The present disclosure relates to a power module with an output terminal-integrated current sensor structure.

BACKGROUND

With the growing interest in the environment, there is a trend of increasing eco-friendly vehicles equipped with electric motors as power sources. Eco-friendly vehicles, also known as electrified vehicles, include electric vehicles (EVs) and hybrid electric vehicles (HEVs).

In electrified vehicles, an inverter is typically equipped to convert direct current power to alternating current power for motor operation, and the inverter is usually composed of one or multiple power modules incorporating semiconductor chips that perform switching functions.

To control the power conversion system of a vehicle that includes a power module, it is necessary to sense the current of the power module, which can be achieved by either equipping an external current sensor or incorporating resistive elements like shunt resistors inside the power module.

SUMMARY

It is an object of the present disclosure to provide a power module capable of securing space for current sensing, reducing costs, and enhancing the accuracy of current sensing by allowing a current sensor implemented through the output terminal to sense the current of the power module.

The objects of the present disclosure are not limited to the aforesaid, and other objects not described herein will be clearly understood by those skilled in the art from the descriptions below.

In order to accomplish the above objects, a power module includes at least one semiconductor chip, at least one substrate on which the at least one semiconductor chip is mounted, and a first lead including an extended portion connected at one end to the at least one substrate and extending at the other end to protrude outward from the at least one substrate and a resistance portion disposed between the one end and the other end.

For example, the first lead may electrically connect the substrate to an external terminal by connecting the other end of the extended portion to the external terminal.

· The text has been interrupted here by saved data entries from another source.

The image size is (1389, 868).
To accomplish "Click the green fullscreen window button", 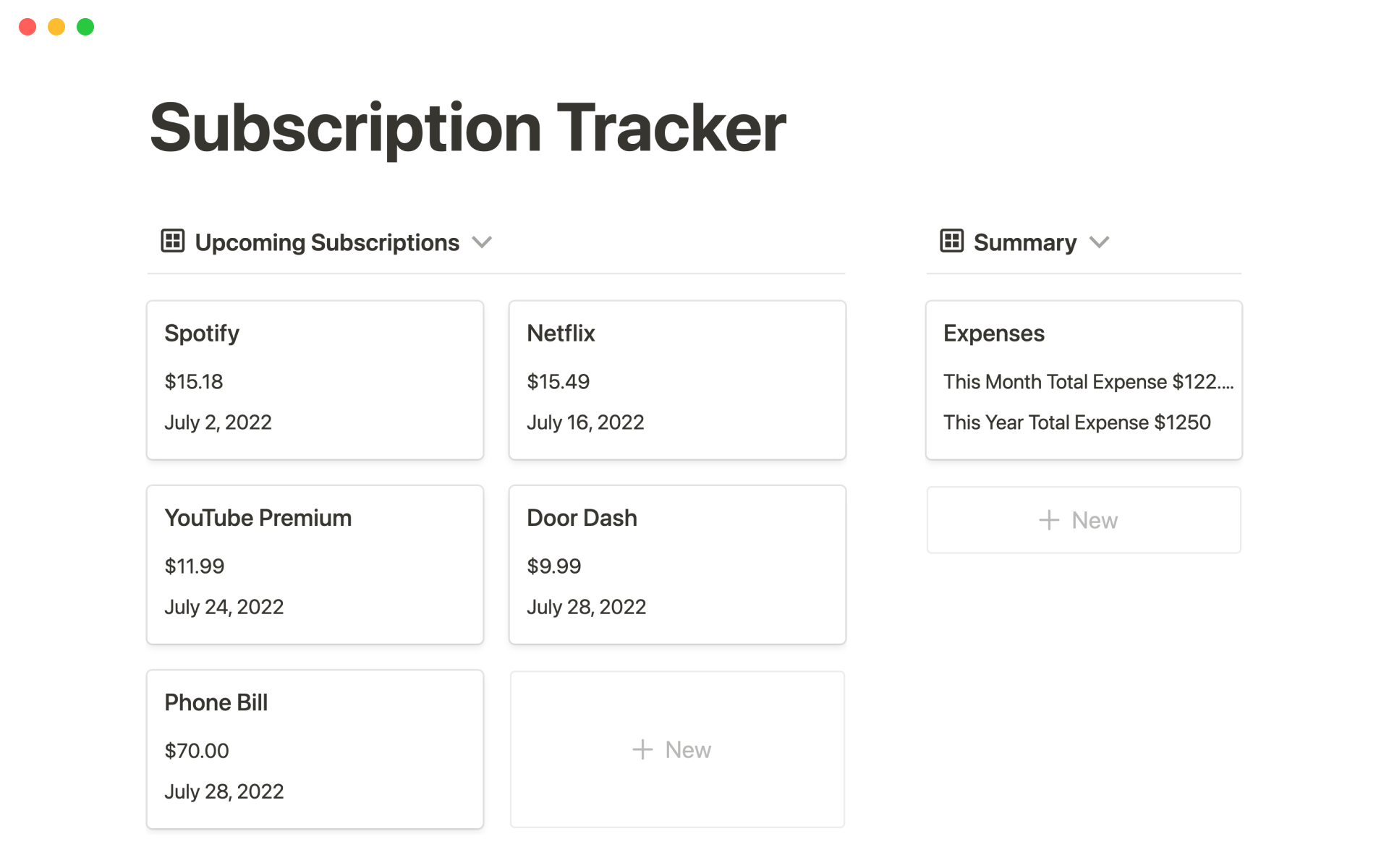I will [85, 27].
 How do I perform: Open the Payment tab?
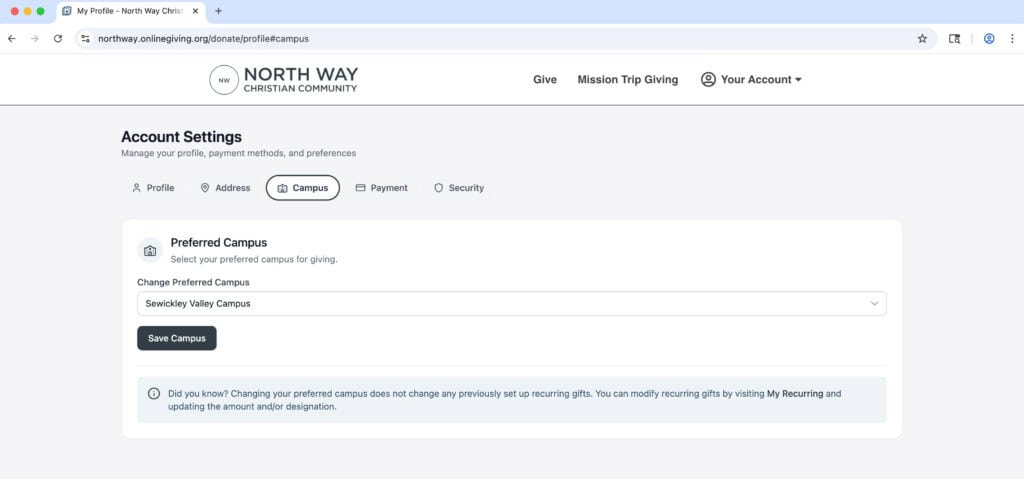tap(381, 188)
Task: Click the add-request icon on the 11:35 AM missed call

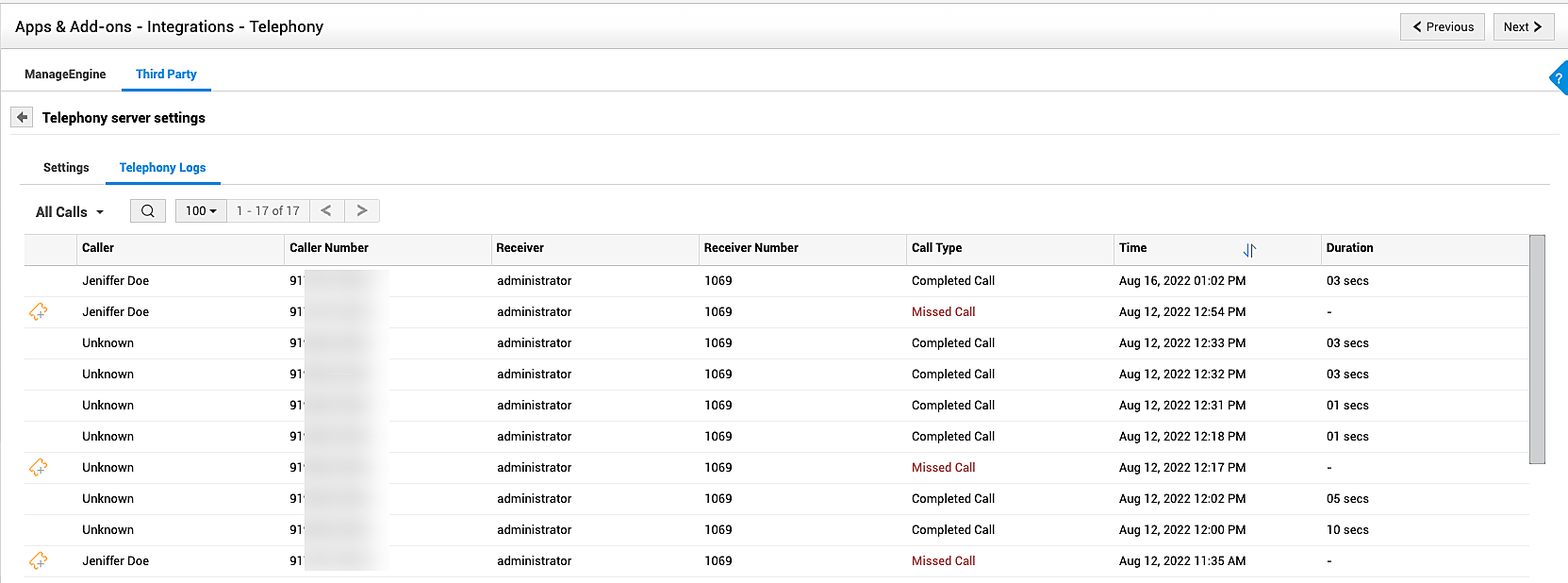Action: (39, 560)
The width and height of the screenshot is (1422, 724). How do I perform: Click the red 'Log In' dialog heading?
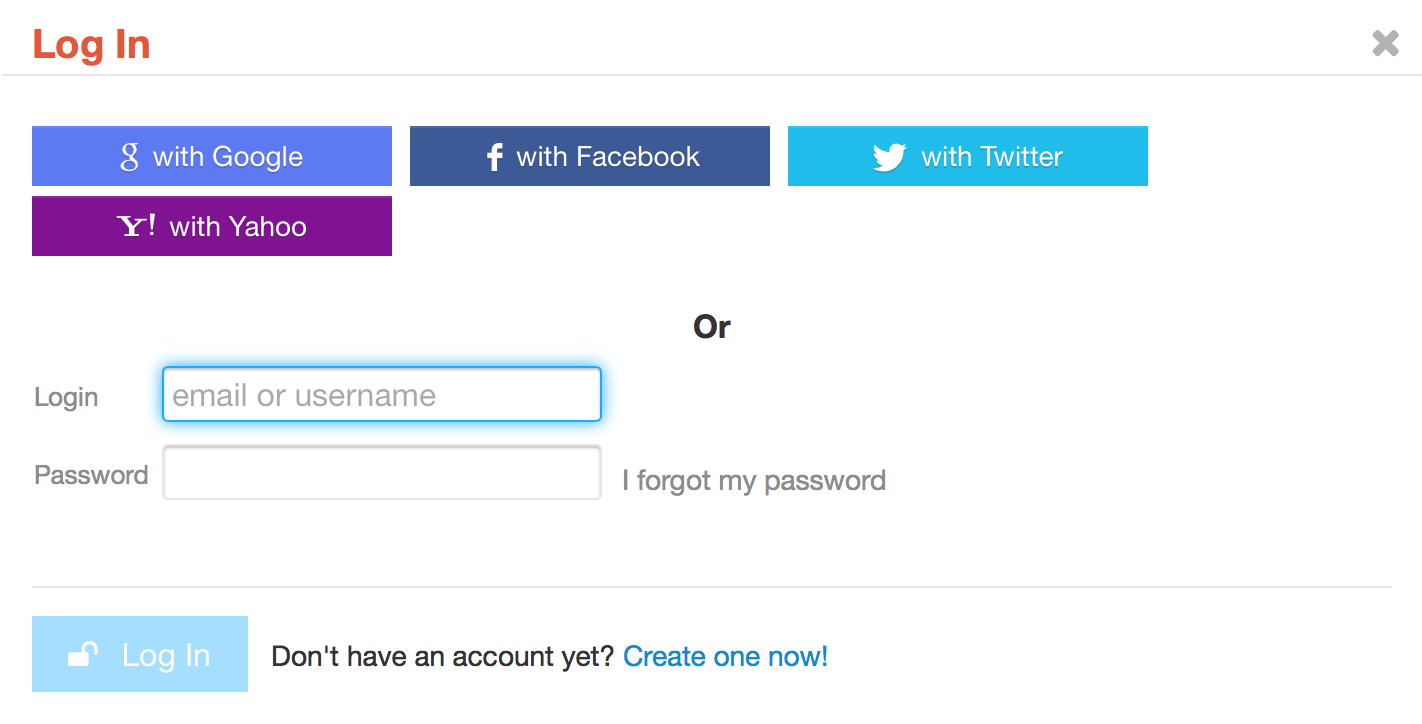point(91,45)
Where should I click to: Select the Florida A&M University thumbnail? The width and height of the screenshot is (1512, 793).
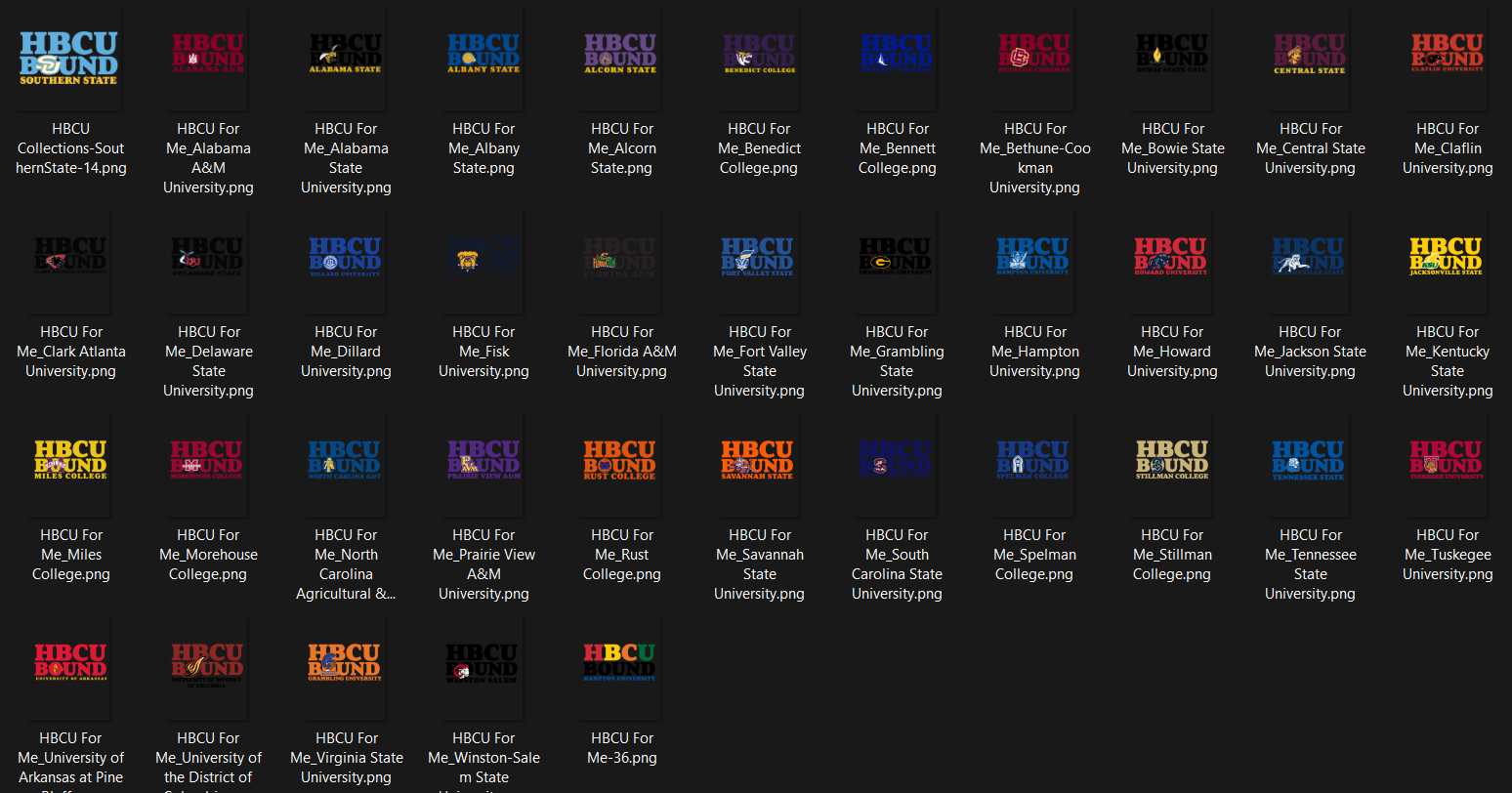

For example, the first lead may form a current flow path from the substrate to the external terminal.

For example, the first lead may form a current flow path in the direction from one end of the extended portion to the other end of the extended portion via the resistance portion.

For example, the resistance portion may extend in a direction crossing the direction in which the extended portion is extended.

For example, the one end and the other end of the extended portion may be connected via the resistance portion.

For example, the one end and the other end of the extended portion may be connected to opposite ends of the resistance portion in the direction in which the extended portion extends.

For example, a power module may further include a connector connected to the resistance portion to output voltage across both ends of the resistance portion.

For example, the connector may be connected to the resistance portion, elongating along the direction from one end to the other end of the extended portion, with the resistance portion being positioned between one end and the other end of the connector.

For example, the connector may include terminals and a cover covering the terminals in predetermined directions, the terminals including a plurality of first terminals respectively outputting voltage at both ends of the resistance portion.

For example, the terminals may be connected to an external control board.

For example, the terminals may include a second terminal grounded to the external control board.

For example, the power module may further include a plurality of second leads connected to the at least one substrate and separated from the first lead.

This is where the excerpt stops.